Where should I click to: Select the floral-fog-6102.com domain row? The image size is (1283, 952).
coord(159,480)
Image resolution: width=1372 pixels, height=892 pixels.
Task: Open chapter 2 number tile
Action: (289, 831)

Task objective: The full listing, retyped exactly, is the expected answer.

Completed exercise:
Where should I click to: Select the floral-fog-6102.com domain row? The image size is (1283, 952).
coord(159,480)
Image resolution: width=1372 pixels, height=892 pixels.
Task: Open chapter 2 number tile
Action: (289, 831)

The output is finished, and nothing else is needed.